DePoly has raised CHF12.3m in a seed funding round to scale its chemical recycling process. Investors backing the company include Dutch impact investor Infinity Recycling.
DePoly, a Swiss startup which has developed a universal chemical recycling process that converts plastic waste into raw materials, has raised CHF12.3m (€12.6m) to scale its solution.
The oversubscribed funding round, which was co-led by BASF Venture Capital and Wingman Ventures, also included Dutch impact investor Infinity Recycling, German personal-care company Beiersdorf, Swiss bank Zürcher Kantonalbank, and venture capital investors CIECH Ventures, Angel Invest and ACE & Company, among others.
DePoly, which aims to establish a global network of recycling facilities, explained that plastics like polyethylene terephthalate (PET) can be found in many everyday items but that the high cost and difficulty required for sorting, separating, and cleaning these complex plastic streams as well as the lack of globally scaled solutions meant that only a small proportion of materials are recycled.
According to DePoly, over 400 million tonnes of plastic are produced every year, but less than 10% are recycled, with the majority entering incineration centres or landfills around the world.
DePoly’s technology converts all PET plastics and polyester textiles, originally sourced from fossil fuels, back into their main raw chemical components, which can then be sold back to the industry to make new virgin-quality plastic items.
In response to questions from Impact Investor Jan Willem Muller, managing partner at Infinity Recycling, said that it had taken the world 40 years to recycle just 10% of plastic waste, which he attributed to the petrochemical industry and brand owners “working in silos along the plastic value chain”.
“We need rapid change and disruption, particularly growth capital investment, to support the technologies entering the advanced recycling market.
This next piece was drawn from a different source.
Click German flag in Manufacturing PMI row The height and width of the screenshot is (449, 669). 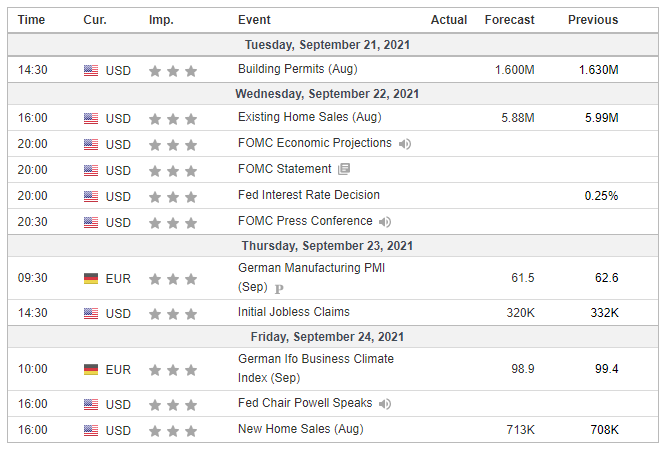coord(91,279)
DePoly is one of these companies that tackle both packing and polyester fibre waste streams,” he added.
DePoly is Infinity Recycling’s fourth portfolio holding in the Circular Plastics Fund, which launched at the start of last year to solve the ‘end-of-life’ waste crisis. The fund has raised €50m and hopes to reach its target of €150m at final close in Q4 of this year.
Cutting-edge chemical recycling technology
DePoly was launched in 2020 in Sion in southwestern Switzerland by three co-founders; Samantha Anderson, CEO, Bardiya Valizadeh, chief technology officer, and Christopher Ireland, chief security officer, who wanted to address the growing problem of plastic pollution, which Anderson said was growing at a compound annual growth rate of 5%.
DePoly said its technology was able process PET and polyester streams that were typically turned down by the conventional recycling system, such as those containing mixed plastics, mixed colours, dirty plastic waste streams, as well as fabrics and fibres, and plans to extend its service offering beyond PET plastics to encompass all other types of plastic waste in the future.
The company also claims that its technology is energy efficient, can be implemented quickly, and is easy to tailor to a customer’s specific needs.
“By recycling pre-/post-consumer and post-industrial plastics that otherwise would be sent to incineration centres or be landfilled, we at DePoly aim to eliminate plastic waste and create a sustainable source of chemicals by diverting this waste from our environment and lowering our carbon footprint up to 65% at the same time,” said Anderson. “The raw materials produced match that of their fossil-fuel-based equivalents, meaning customers no longer have to choose between PET quality and its sustainability.”
DePoly’s technology operates at room temperature and standard pressure and unlike most other currently available technologies, does not require any pre-washing, pre-sorting, pre-melting, or separating out of other plastics or materials.
To showcase its technology to various industries such as post-consumer packaging and textiles, fashion, and post-industrial streams, DePoly has built a pilot plant that can process up to 50 tonnes a year of complex PET or polyester plastic streams.
Responding to questions from Impact Investor, Anderson said that the recently closed seed round would empower the company “to scale the technology further, enabling the construction of a new showcase plant with a capacity of 500 tonnes per year to demonstrate the potential of our solution at a commercial scale”.